How to deal with costly building operations using MemoryCache?

C#.NetMemorycache

C# Problem Overview


On an ASP.NET MVC project we have several instances of data that requires good amount of resources and time to build. We want to cache them.

MemoryCache provides certain level of thread-safety but not enough to avoid running multiple instances of building code in parallel. Here is an example:

var data = cache["key"];
if(data == null)
{
  data = buildDataUsingGoodAmountOfResources();
  cache["key"] = data;
}

As you can see on a busy website hundreds of threads could go inside the if statement simultaneously until the data is built and make the building operation even slower, unnecessarily consuming the server resources.

There is an atomic AddOrGetExisting implementation in MemoryCache but it incorrectly requires "value to set" instead of "code to retrieve the value to set" which I think renders the given method almost completely useless.

We have been using our own ad-hoc scaffolding around MemoryCache to get it right however it requires explicit locks. It's cumbersome to use per-entry lock objects and we usually get away by sharing lock objects which is far from ideal. That made me think that reasons to avoid such convention could be intentional.

So I have two questions:

  • Is it a better practice not to lock building code? (That could have been proven more responsive for one, I wonder)

  • What's the right way to achieve per-entry locking for MemoryCache for such a lock? The strong urge to use key string as the lock object is dismissed at ".NET locking 101".

C# Solutions


Solution 1 - C#

We solved this issue by combining Lazy<T> with AddOrGetExisting to avoid a need for a lock object completely. Here is a sample code (which uses infinite expiration):

public T GetFromCache<T>(string key, Func<T> valueFactory) 
{
    var newValue = new Lazy<T>(valueFactory);
    // the line belows returns existing item or adds the new value if it doesn't exist
    var value = (Lazy<T>)cache.AddOrGetExisting(key, newValue, MemoryCache.InfiniteExpiration);
    return (value ?? newValue).Value; // Lazy<T> handles the locking itself
}

That's not complete.
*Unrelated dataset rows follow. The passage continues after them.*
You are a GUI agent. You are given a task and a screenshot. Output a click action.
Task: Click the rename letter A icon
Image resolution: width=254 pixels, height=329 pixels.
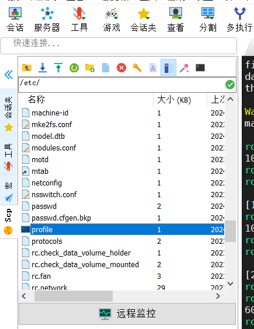[153, 68]
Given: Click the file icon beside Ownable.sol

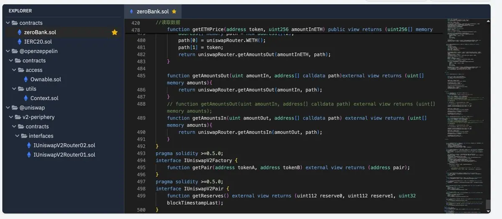Looking at the screenshot, I should click(26, 79).
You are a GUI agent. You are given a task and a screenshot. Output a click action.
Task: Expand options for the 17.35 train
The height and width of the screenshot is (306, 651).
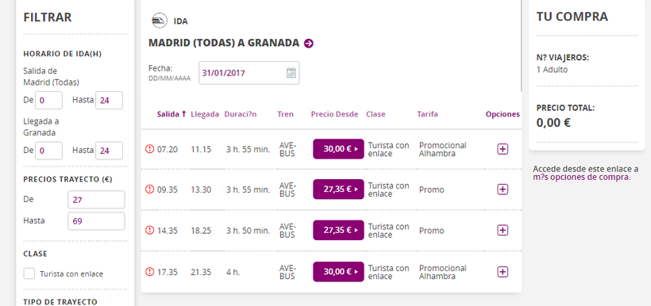[503, 272]
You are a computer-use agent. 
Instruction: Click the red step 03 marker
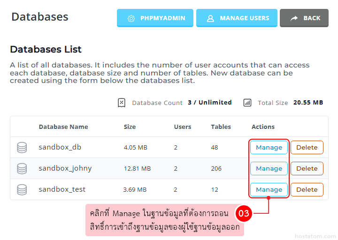pyautogui.click(x=243, y=214)
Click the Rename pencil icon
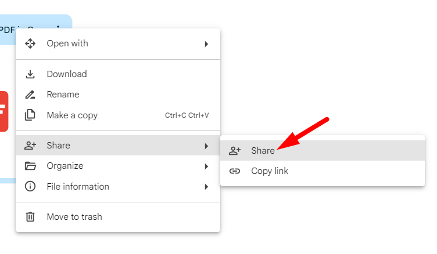Screen dimensions: 437x254 (30, 95)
There are gotchas like "exception caching" so you have to decide about what you want to do in case your valueFactory throws exception. One of the advantages, though, is the ability to cache null values too.

Solution 2 - C#

For the conditional add requirement, I always use ConcurrentDictionary, which has an overloaded GetOrAdd method which accepts a delegate to fire if the object needs to be built.

ConcurrentDictionary<string, object> _cache = new
  ConcurrenctDictionary<string, object>();

public void GetOrAdd(string key)
{
  return _cache.GetOrAdd(key, (k) => {
    //here 'k' is actually the same as 'key'
    return buildDataUsingGoodAmountOfResources();
  });
}

In reality I almost always use static concurrent dictionaries. I used to have 'normal' dictionaries protected by a ReaderWriterLockSlim instance, but as soon as I switched to .Net 4 (it's only available from that onwards) I started converting any of those that I came across.
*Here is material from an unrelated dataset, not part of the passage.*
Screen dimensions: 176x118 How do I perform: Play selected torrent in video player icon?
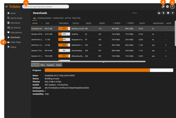pyautogui.click(x=159, y=13)
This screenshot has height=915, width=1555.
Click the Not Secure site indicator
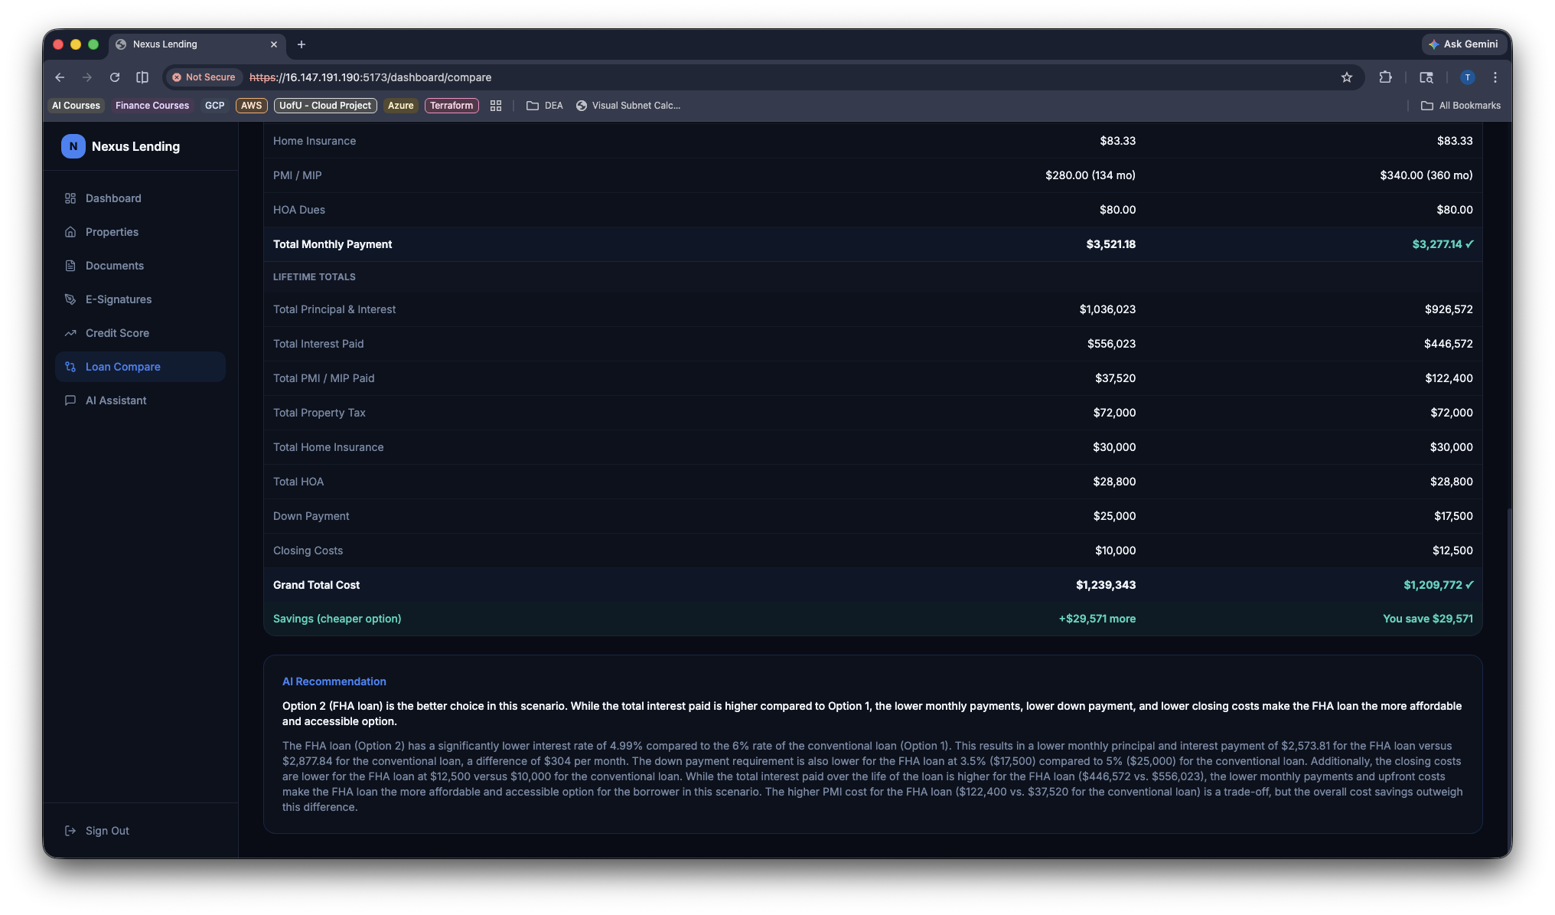click(204, 77)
ConcurrentDictionary's performance is admirable to say the least :)

Update Naive implementation with expiration semantics based on age only. Also should ensure that individual items are only created once - as per @usr's suggestion. Update again - as @usr has suggested - simply using a Lazy<T> would be a lot simpler - you can just forward the creation delegate to that when adding it to the concurrent dictionary. I'be changed the code, as actually my dictionary of locks wouldn't have worked anyway. But I really should have thought of that myself (past midnight here in the UK though and I'm beat. Any sympathy? No of course not. Being a developer, I have enough caffeine coursing through my veins to wake the dead).

I do recommend implementing the IRegisteredObject interface with this, though, and then registering it with the HostingEnvironment.RegisterObject method - doing that would provide a cleaner way to shut down the poller thread when the application pool shuts-down/recycles.
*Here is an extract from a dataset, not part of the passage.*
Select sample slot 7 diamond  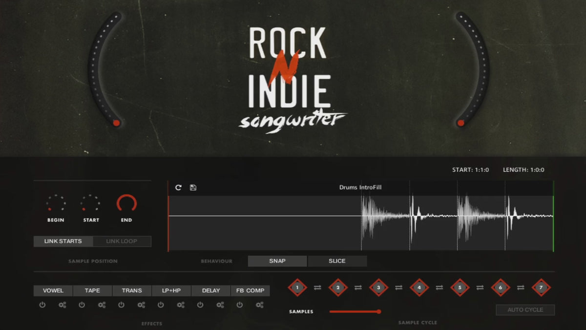click(541, 287)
public class ConcurrentCache : IDisposable
{
  private readonly ConcurrentDictionary<string, Tuple<DateTime?, Lazy<object>>> _cache = 
    new ConcurrentDictionary<string, Tuple<DateTime?, Lazy<object>>>();

  private readonly Thread ExpireThread = new Thread(ExpireMonitor);

  public ConcurrentCache(){
    ExpireThread.Start();
  }

  public void Dispose()
  {
    //yeah, nasty, but this is a 'naive' implementation :)
    ExpireThread.Abort();
  }

  public void ExpireMonitor()
  {
    while(true)
    {
      Thread.Sleep(1000);
      DateTime expireTime = DateTime.Now;
      var toExpire = _cache.Where(kvp => kvp.First != null &&
        kvp.Item1.Value < expireTime).Select(kvp => kvp.Key).ToArray();
      Tuple<string, Lazy<object>> removed;
      object removedLock;
      foreach(var key in toExpire)
      {
        _cache.TryRemove(key, out removed);
      }
    }
  }

  public object CacheOrAdd(string key, Func<string, object> factory, 
    TimeSpan? expiry)
  {
    return _cache.GetOrAdd(key, (k) => { 
      //get or create a new object instance to use 
      //as the lock for the user code
        //here 'k' is actually the same as 'key' 
        return Tuple.Create(
          expiry.HasValue ? DateTime.Now + expiry.Value : (DateTime?)null,
          new Lazy<object>(() => factory(k)));
    }).Item2.Value; 
  }
}

Solution 3 - C#

Taking the top answer into C# 7, here's my implementation that allows storage from any source type T to any return type TResult.

/// <summary>
/// Creates a GetOrRefreshCache function with encapsulated MemoryCache.
/// </summary>
/// <typeparam name="T">The type of inbound objects to cache.</typeparam>
/// <typeparam name="TResult">How the objects will be serialized to cache and returned.</typeparam>
/// <param name="cacheName">The name of the cache.</param>
/// <param name="valueFactory">The factory for storing values.</param>
/// <param name="keyFactory">An optional factory to choose cache keys.</param>
/// <returns>A function to get or refresh from cache.</returns>
public static Func<T, TResult> GetOrRefreshCacheFactory<T, TResult>(string cacheName, Func<T, TResult> valueFactory, Func<T, string> keyFactory = null) {
    var getKey = keyFactory ?? (obj => obj.GetHashCode().ToString());
    var cache = new MemoryCache(cacheName);
    // Thread-safe lazy cache
    TResult getOrRefreshCache(T obj) {
        var key = getKey(obj);
        var newValue = new Lazy<TResult>(() => valueFactory(obj));
        var value = (Lazy<TResult>) cache.AddOrGetExisting(key, newValue, ObjectCache.InfiniteAbsoluteExpiration);
        return (value ?? newValue).Value;
    }
    return getOrRefreshCache;
}
Usage
/// <summary>
/// Get a JSON object from cache or serialize it if it doesn't exist yet.
/// </summary>
private static readonly Func<object, string> GetJson =
    GetOrRefreshCacheFactory<object, string>("json-cache", JsonConvert.SerializeObject);


var json = GetJson(new { foo = "bar", yes = true });

Solution 4 - C#

Sedat's solution of combining Lazy with AddOrGetExisting is inspiring. I must point out that this solution has a performance issue, which seems very important for a solution for caching.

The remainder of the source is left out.